The paper briefly reviews applicable (European) laws and concludes with a series of recommendations for those designing identity management systems.

All in all, an excellent primer for security architects and CISOs with an interest in this area - which means all of them, surely?

Using stolen corporate IDs to steal personal IDs

Stealing personal financial information is evidently not so hard if one has the usernames and passwords used to access commercial accounts at the credit checking bureaux. Said bureaux claim to have sharepened up their act after tens of thousands of credit records had been stolen and presumably exploited for identity theft using a former employee's credentials.

It appears there is a conflict between the need to make the credit checking process as easy and quick as possible (for example when someone in a retail store requests credit to buy a car, furniture or expensive electronics) while at the same time protecting the identities of the individuals being checked.

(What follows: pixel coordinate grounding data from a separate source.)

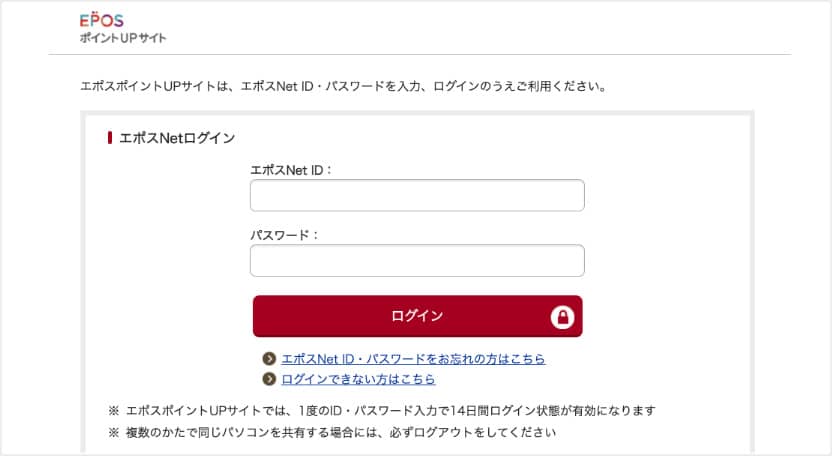Screen dimensions: 832x456
Task: Focus the パスワード input field
Action: [x=417, y=261]
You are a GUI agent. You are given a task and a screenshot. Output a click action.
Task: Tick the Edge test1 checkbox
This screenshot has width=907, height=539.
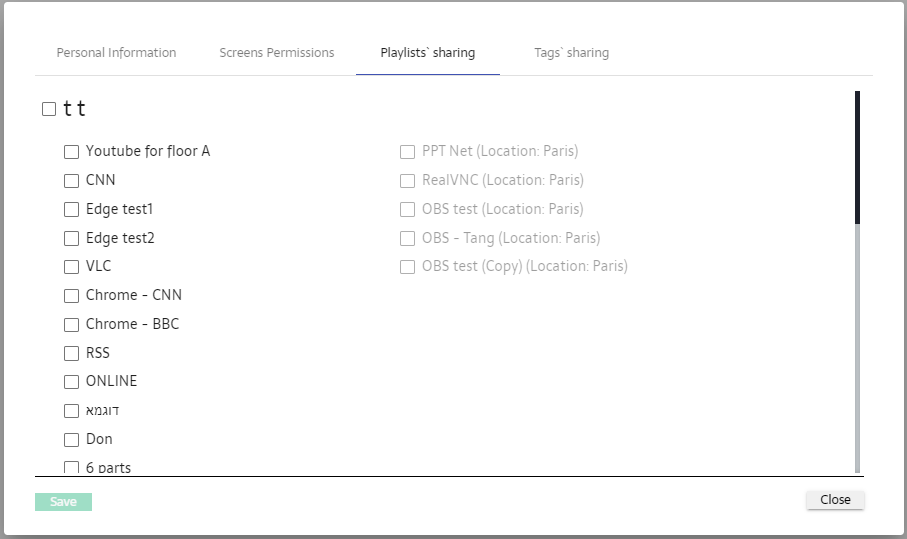click(x=71, y=210)
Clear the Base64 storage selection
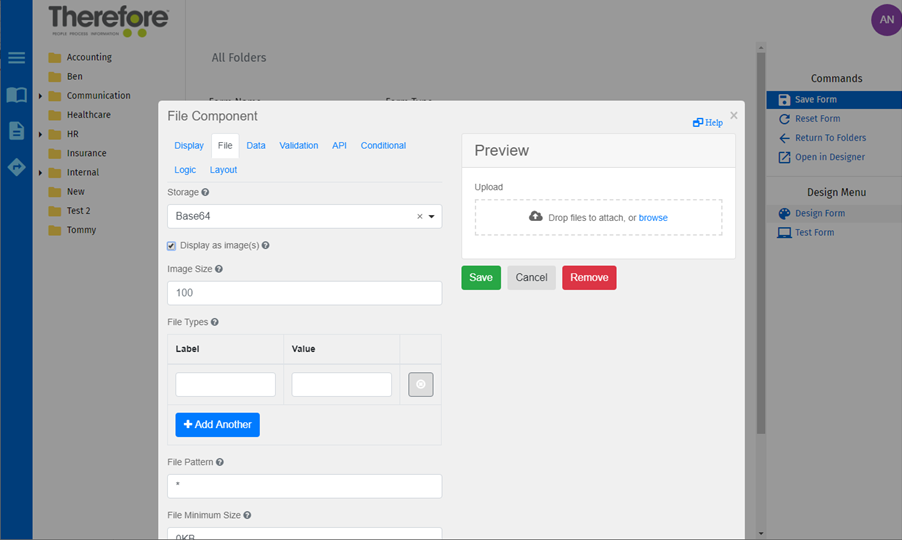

Interview with an identity thief

A short interview with an identity thief makes some interesting points. It explains the way this gang obtained false credentials, duped retail stores into selling them goods and then fenced the goods to generate cash. The fraudster being interviewed is described as an innocuous looking old man:

Upon initially meeting Grandpa, my "police radar" failed to go off because by all physical accounts, Grandpa appeared to be unassuming and anything but your stereotypical criminal. Having dealt with criminals of all shapes and sizes and knowing better than to discriminate in such a fashion, a 5'10" lanky and elderly bald white male, dressed in a white t-shirt, sweatpants, and sandals, just translated to me as an elderly harmless man.

This kind of brazen fraud naturally relies upon fooling even fairly alert checkout staff, and in large stores with multiple checkouts, the fraudster often has the choice of who to dupe.